Candida enfeksiyonlarının yaklaşık % 1'inden sorumlu başka nadir bir tür olan Candida lusitaniae, kandida kan enfeksiyonlarının yanı sıra sepsis ve potansiyel olarak ciddi böbrek enfeksiyonu olan pyelonefrit de dahil olmak üzere sistemik kandidiyaz ile ilişkilendirilmiştir. 

Kaynak:https://www.yeastinfection.org

ÇOCUKLAR CANDIDA OLABİLİR Mİ?

Hemen hemen her bebek bezi döküntüleri mantar türüdür. Deri döküntüleri bulunan bebekler genellikle bir maya enfeksiyonuna sahiptir. Ve bebeğinizin altına Siva Derm kolloidal gümüş püskürtme, bebek bezi döküntülerini giderebilir. Çoğunlukla üç ila dokuz yaş arasındaki çocuklar genellikle ağızda beyaz lekeler olarak görülen kronik ağız mayası enfeksiyonlarından etkilenebilir. Bununla birlikte, bu ortak bir durum değildir. Pamukçuk denen bu enfeksiyonları 50ml 40 ppm Siva Derm gümüş suyunu ağızda bekleterek içmek kısa zamanda sorunu çözecektir.

ANTİBİYOTİKLER YARDIMCI OLABİLİR Mİ?

Antibiyotikler yardımcı DEĞİL tam tersine candida'nın nedenidir. Size mantar enfeksiyonu için antibiyotik veren herhangi bir doktor meslekten istifa etmeye zorlanmalıdır.

Penisilin, mikotoksin adı verilen mantar yan ürününe iyi bir örnektir. Dr. Fleming'in bir deneyinde bakteri kolonisine uyguladığı (Penicillium Notatum) bir kaptaki mold'dan (bir çeşit mantar) keşfedildi. Ekmekten koloniye bir miktar mantar ekledi ve mantarın tüm bakterileri öldürdüğünü gözlemledi. Sonradan penisilin olarak adlandırıldı ve ilaç olarak üretilmeye başlandı. Mantar enfeksiyonunun bir numaralı nedeni olan antibiyotikler 1938'de doğdu ve bugün maya enfeksiyonunun giderek büyüyen bir salgın olarak aşırı derecede reçete edilmeye başlandı.

İLAÇLARIN CANDIDA'YA ETKISI VAR MI?

Maya enfeksiyonunun bir diğer nedeni ibuprofen ve naproksen gibi anti-inflamatuar ilaçlarla bağırsak florasının tahrip edilmesidir.

Bu iki ilaç, birçok insanın tedavi için kullandığı ilaçlardır.
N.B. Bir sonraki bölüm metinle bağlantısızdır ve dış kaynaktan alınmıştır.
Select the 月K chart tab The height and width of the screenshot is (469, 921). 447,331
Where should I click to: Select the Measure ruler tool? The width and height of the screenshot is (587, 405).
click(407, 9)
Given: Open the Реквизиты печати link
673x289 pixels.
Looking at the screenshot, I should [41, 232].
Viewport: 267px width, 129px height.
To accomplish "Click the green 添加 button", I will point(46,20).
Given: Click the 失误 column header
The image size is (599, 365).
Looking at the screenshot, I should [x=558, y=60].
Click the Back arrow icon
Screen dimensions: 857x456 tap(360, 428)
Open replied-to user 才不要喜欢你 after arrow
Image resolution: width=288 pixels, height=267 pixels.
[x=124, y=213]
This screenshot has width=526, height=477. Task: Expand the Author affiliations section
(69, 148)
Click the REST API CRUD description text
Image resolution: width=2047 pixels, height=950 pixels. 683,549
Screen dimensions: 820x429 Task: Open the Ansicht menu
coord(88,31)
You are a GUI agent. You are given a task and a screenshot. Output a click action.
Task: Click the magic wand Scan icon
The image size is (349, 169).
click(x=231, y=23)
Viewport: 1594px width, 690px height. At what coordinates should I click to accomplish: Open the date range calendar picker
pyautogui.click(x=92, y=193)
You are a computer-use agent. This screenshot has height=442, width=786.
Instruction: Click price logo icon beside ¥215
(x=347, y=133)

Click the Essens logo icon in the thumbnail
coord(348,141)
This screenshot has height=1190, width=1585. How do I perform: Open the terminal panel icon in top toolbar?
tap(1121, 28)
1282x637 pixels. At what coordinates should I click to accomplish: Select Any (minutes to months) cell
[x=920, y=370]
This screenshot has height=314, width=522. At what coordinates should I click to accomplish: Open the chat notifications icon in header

Çok az insan gerçekte ne yaptığını ancak sağlığına kavuştuktan sonra fark eder. Özellikle modern toplumlar uyuşturucu bağımlısı haline geldi. Herhangi bir hastalık için mucize çözümler vaad eden reklamsız gün geçiremiyoruz. Bu ilaçların tümü faydalı bakterilerin yok edilmesine katkıda bulunur ve maya enfeksiyonunun bir numaralı nedenidir.

DOĞUM KONTROL HAPLARI MAYA ENFEKSİYONUNA NEDEN OLUR

Bazı doktorlar tarafından kuramsallaştırılan maya enfeksiyonunun bir diğer nedeni doğum kontrol haplarıdır. Kadınların doğal adet döngüsünde, yaklaşık 18. günde ovulasyondan sonra progesteron ve östrojen çok düşük seviyelere iner. Aynı zamanda östradiol aybaşı içinde yükselmeye başlar ve sonra bu üç hormon normale döner. Çoğu doğum kontrol hapı östradiolü önemli miktarda içerir ve bu soruna katkıda bulunur.

Kadınlar için maya enfeksiyonu nedeni olarak hormon bağlantısı çok yaygındır. Tekrarlayan vajinal maya enfeksiyonlarından muzdarip olan hemen hemen tüm kadınlar, kendi döngüsünün üçüncü haftasında alev almaya başladığını söyleyecektir. Neyse ki, bu sorunu ortadan kaldırmak için hormonları tedavi etmek ve dengelemek için doğal takviyeler var, örneğin kolloidal gümüş takviyesi gibi.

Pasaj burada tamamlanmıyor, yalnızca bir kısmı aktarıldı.